Award-Winning Documentary Filmmaker

Program Title: An Evening With Ken Burns

Ken Burns has been making documentary films for more than twenty years. Since the Academy Award nominated Brooklyn Bridge in 1981, he has gone on to direct and produce some of the most acclaimed historical documentaries ever made, including The Civil War (1990) and Baseball (1994). Stephen Ambrose, the historian, has said of Ken's films, "More Americans get their history from Ken Burns than any other source."

JAZZ (a GM Mark of Excellence Presentation that will air on PBS in January, 2001) is Burns's third epic documentary, a ten-part that follows this most American of art forms from its origins in blues and ragtime through swing, bebop and fusion. As with The Civil War and Baseball, which with JAZZ constitute a unique trilogy of American life and culture, Burns explores in detail the culture, politics and dreams that gave birth to this most integral part of American history and life. As he wrote in the introduction to the companion book (Knopf, 2000), "having grappled with many Constitutional issues in our Civil War series and many other films, and having explored our national pastime and its exquisite lessons in our series on Baseball, we have over the last six years struggled to understand the utterly American art form of jazz.

Ken's epics have received numerous accolades. The Civil War was the highest rated series in the history of American public television and attracted an audience of 40 million during its premiere in September 1990. The columnist George Will said, "If better use has ever been made of television, I have not seen it and do not expect to see better until Ken Burns turns his prodigious talents to his next project." The series was honored with more than 40 major film and television awards.

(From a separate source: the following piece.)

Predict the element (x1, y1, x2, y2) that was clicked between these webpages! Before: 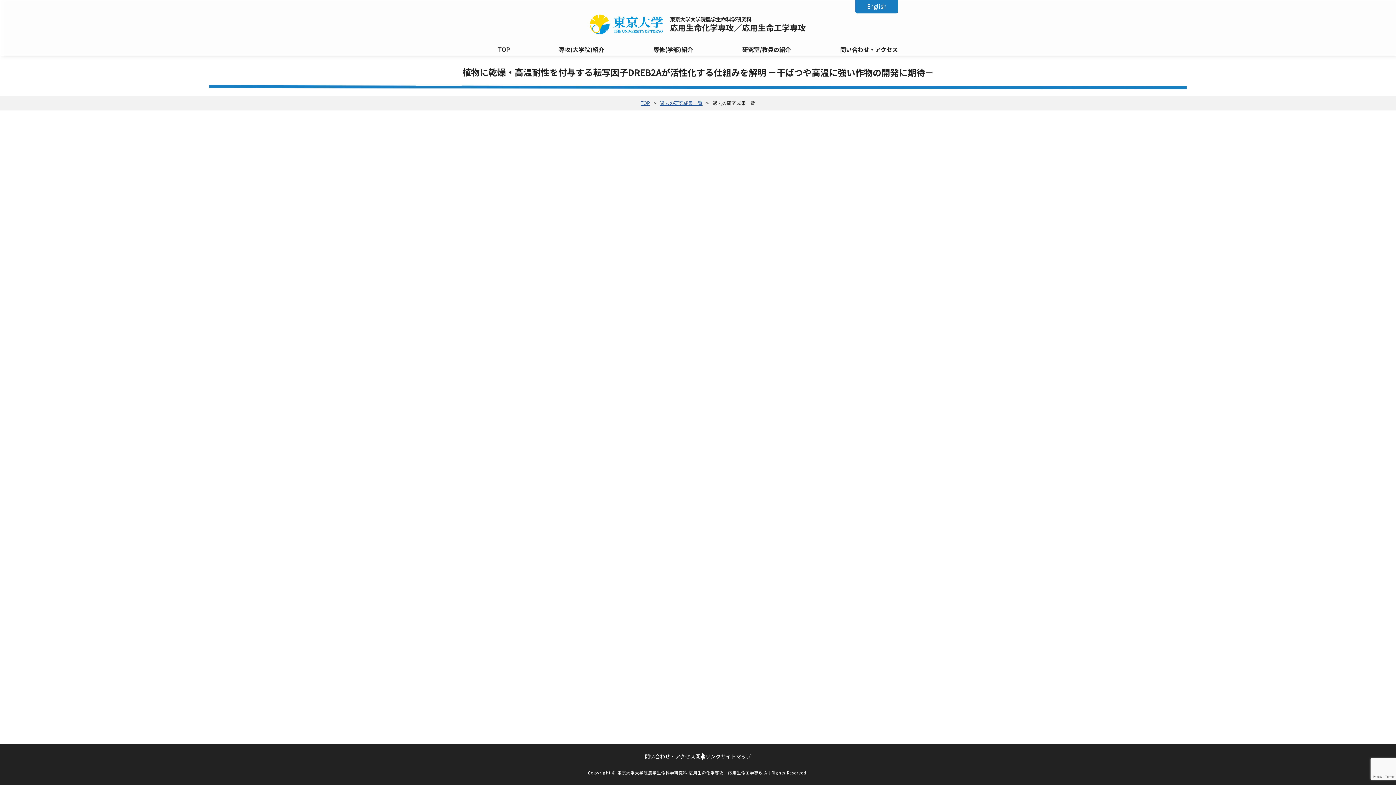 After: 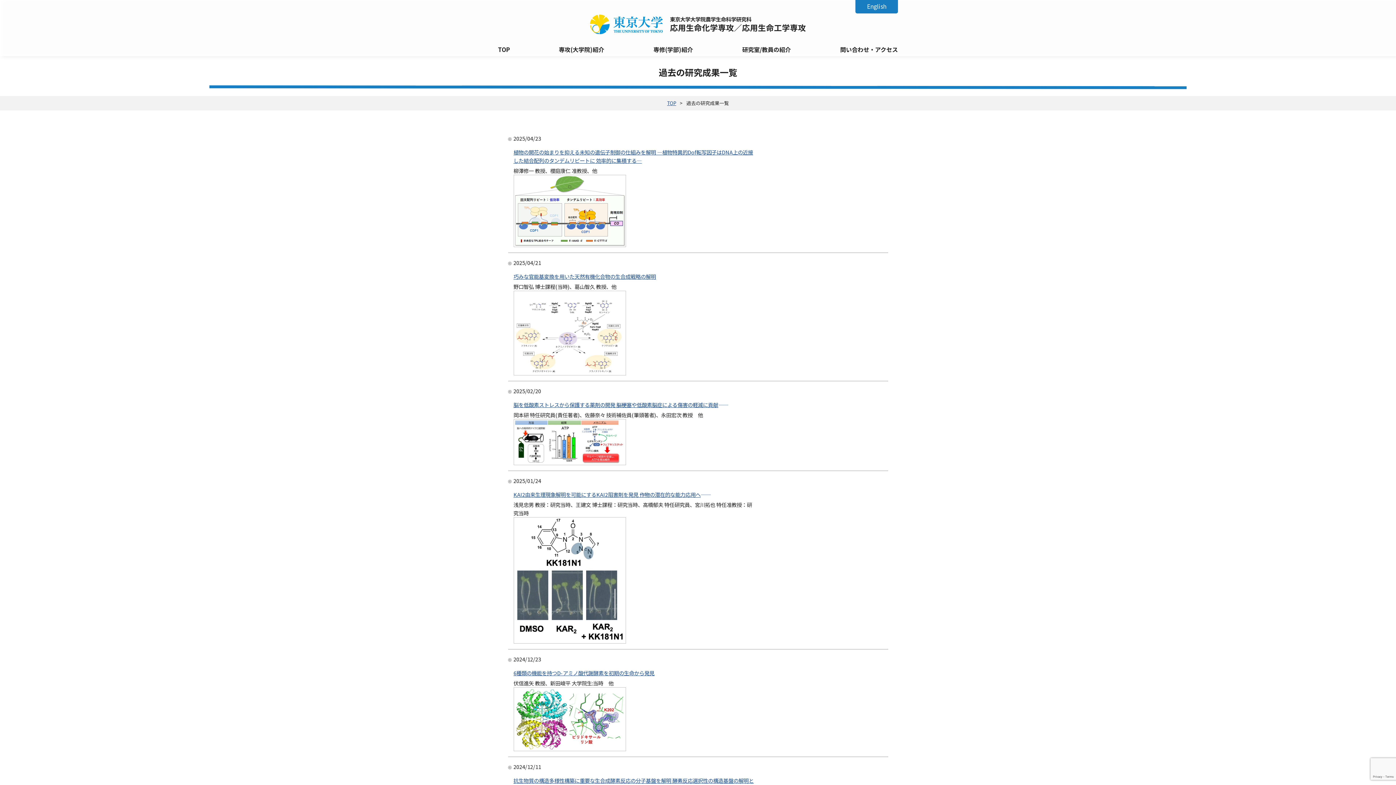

The eighteen and a half hour long Baseball, for which Ken was also the director, producer, co-writer, chief cinematographer, music director and executive producer, attracted more than 45 million viewers. David Bianculli of the New York Daily News said that the film "resonates like a Mozart symphony." Time Magazine wrote that "Baseball is rich in drama, irresistible as nostalgia, and...an instructive window into our national psychology." The film won numerous awards, including an Emmy, the CINE Golden Eagle Award, the Clarion Award, and the Television Critics Award for Outstanding Achievement in Sports and Special Programming.